Jonas did not hear back from the school, and he decided to take a vacation instead.
God Opens Doors in His Time
At the end of his vacation in London, Jonas received a text message from a school staff asking if he was available for an interview.
“I was overjoyed. The message for that job opening for the Math teaching position came in when I was on the tube,” said Jonas. “It was like a reminder that God would open a door for me, but only according to His will and timing.”
Later, to Jonas’ surprise, he found out that the original position for the secondary school was no longer available. However, on that very same day the secondary school position was made unavailable, a Math position to teach the Year 5s and Year 6s was opened.
With the teaching position now available to Jonas, all of his requests of the Lord were met.
“I learnt that when God opens the door for you, you also need to be ready walk through it,” quipped Jonas. “The greatest lesson is that he first wants me to learn to wait upon Him.
“I learnt that I do not have to serve in full time vocational ministry to be living a life of dedicated service.”

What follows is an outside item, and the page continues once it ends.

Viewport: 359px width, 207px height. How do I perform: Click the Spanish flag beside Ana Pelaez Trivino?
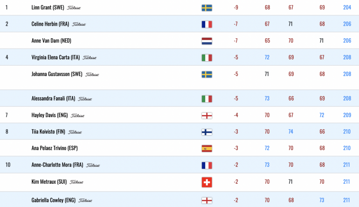pos(207,149)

“As a Mathematician, I learn to look out for patterns to decipher formulas and patterns,” said Jonas. “For me, the ‘formula’ for being impactful in kingdom work is simply to stay faithful to the Lord. Never mind about the role, the audience or resources. There is no lacking of His supply if what we do is according to the will of the Lord. As for ‘patterns’, I know that the Lord will bless in His timing if I trust and obey.”
Sacred Perspectives on Secular Work
With the assurance of a promise-keeper God, Jonas finally surrendered to the Lord and left his ministry work to return to the secular world in 2017.
Having been in full time ministry, Jonas has brought back a few valuable lessons with him when he crossed back to the secular education world again. “I brought with me better skills in handling difficult situations, and I now have more experiences in pastoral care and support. More importantly, I have learnt have solitude in and wait upon God.”
Today, Jonas is a hall master of the ACS(I) boarding school, in addition to being a Math teacher.
With each passing day as a teacher, Jonas is discovering new joys and ways to minister to his students. During the circuit breaker last year, he found new opportunities to mentor and journey with the foreign students at the boarding school who could not return home.
“It is a joy for me to walk with my students in their success and to journey with them in their struggles.”
As renown American Pastor A.W. Tozer had once said: Let every man abide in the calling wherein he is called and his work will be as sacred as the work of the ministry. It is not what a man does that determines whether his work is sacred or secular, it is why he does it.
Jonas now sees being an educator beyond just a profession.
“When I look back, I know that God had called me out of teaching to go into full time ministry, and then subsequently back into teaching. Teaching is, in some ways, like a full time ministry” said Jonas. “Regardless whether I am preaching about Christ or teaching Calculus, it is ministry to me as long as I am living out my life with a gospel-centred perspective.
“Most importantly, it is a step by step obedience to God.”